As mentioned earlier, most of the OS (at least its lowest layers) is going to be written in C/C++. If the client and the server are both written in C/C++, and use the same calling conventions, all we have to do is to copy the stack region associated with the function parameters somewhere on a stack within the server’s address space, add the new default parameters if the client was built for an older version of the server’s function, and then we can make the call on the server side while on the client side we remove the parameters from the stack and return. That is as fast as one can possibly get, and only requires the stub library code on the client side to specify the size of the function parameters on the client stack.
If communication between clients and servers written using two different programming languages is involved, it is possible to use translation layers at the library level. In fact, this is how languages which do not belong to the C family do system calls on most C-based modern OSs, and it works just fine.

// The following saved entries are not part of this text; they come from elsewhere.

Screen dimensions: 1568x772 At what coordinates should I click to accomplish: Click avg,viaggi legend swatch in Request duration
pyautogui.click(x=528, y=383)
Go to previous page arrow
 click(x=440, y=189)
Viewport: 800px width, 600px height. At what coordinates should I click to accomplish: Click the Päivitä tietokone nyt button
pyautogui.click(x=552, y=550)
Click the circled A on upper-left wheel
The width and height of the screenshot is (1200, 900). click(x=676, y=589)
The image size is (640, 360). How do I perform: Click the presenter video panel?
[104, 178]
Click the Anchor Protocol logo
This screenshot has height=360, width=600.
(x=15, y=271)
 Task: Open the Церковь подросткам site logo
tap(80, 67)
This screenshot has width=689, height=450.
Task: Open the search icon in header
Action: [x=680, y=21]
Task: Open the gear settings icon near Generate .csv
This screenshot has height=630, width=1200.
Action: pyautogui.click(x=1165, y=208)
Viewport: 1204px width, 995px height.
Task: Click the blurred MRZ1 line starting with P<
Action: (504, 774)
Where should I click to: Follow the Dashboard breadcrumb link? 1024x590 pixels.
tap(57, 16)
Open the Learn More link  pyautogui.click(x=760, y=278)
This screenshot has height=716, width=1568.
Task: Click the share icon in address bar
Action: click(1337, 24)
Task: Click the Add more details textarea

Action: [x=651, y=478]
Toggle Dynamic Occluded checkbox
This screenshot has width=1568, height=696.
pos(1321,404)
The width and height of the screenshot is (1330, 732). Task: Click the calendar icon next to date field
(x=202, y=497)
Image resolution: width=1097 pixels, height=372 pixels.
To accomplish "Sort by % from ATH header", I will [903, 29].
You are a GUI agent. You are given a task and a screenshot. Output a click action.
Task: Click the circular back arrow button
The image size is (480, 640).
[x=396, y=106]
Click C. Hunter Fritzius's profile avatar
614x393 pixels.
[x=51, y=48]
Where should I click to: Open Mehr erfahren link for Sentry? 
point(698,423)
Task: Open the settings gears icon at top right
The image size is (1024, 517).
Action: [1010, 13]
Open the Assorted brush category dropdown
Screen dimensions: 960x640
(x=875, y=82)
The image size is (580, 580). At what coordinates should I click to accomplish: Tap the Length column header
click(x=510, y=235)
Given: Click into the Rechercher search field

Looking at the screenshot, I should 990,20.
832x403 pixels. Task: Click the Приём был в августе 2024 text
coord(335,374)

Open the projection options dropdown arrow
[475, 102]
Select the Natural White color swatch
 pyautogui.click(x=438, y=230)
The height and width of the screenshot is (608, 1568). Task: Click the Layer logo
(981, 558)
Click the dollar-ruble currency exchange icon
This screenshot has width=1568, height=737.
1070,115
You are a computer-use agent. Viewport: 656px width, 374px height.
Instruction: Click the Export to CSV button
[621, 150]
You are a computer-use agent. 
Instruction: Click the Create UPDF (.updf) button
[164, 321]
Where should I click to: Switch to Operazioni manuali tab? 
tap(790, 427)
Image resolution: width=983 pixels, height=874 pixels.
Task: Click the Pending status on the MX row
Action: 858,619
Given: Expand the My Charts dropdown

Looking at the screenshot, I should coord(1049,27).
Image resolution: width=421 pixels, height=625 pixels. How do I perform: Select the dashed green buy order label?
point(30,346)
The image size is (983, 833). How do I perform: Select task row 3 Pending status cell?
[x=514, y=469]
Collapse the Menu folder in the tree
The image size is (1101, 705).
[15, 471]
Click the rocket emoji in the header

Care must be taken about pointers, to ensure that the client does not send pointers within its own address space as parameters to remote calls, which could lead to either a breach of process isolation or server code which simply doesn’t work. To address involuntary errors, a special pointer type should be used in stub library calls, so that client writers remember that they have to share every data which they point to with the server. To address malicious attempts from the client to alter the server’s address space or have a look at it, the kernel should check every pointer parameter within a remote call in order to ensure that they only point in parts of the server’s address space that are shared by the client. On their side, server developers must either be careful and make sure that their remote calls’ parameters do not include pointers that are “hidden” inside structures, a typical example of such mistake being including a linked list within a remote call’s parameters, unless the library stub serializes it first.
II.2.b) Running the code
At this point, server-side code is ready to be run. Two modes of server operation are supported. One of them is the asynchronous mode : if the server is idle, then a thread is spawned within it to handle the task. While a task is being processed, further remote calls are put in a queue, either as inactive threads or on a mere heap of function parameters stack. When the processing is done, next task in queue is being processed, and so on, one task at a time.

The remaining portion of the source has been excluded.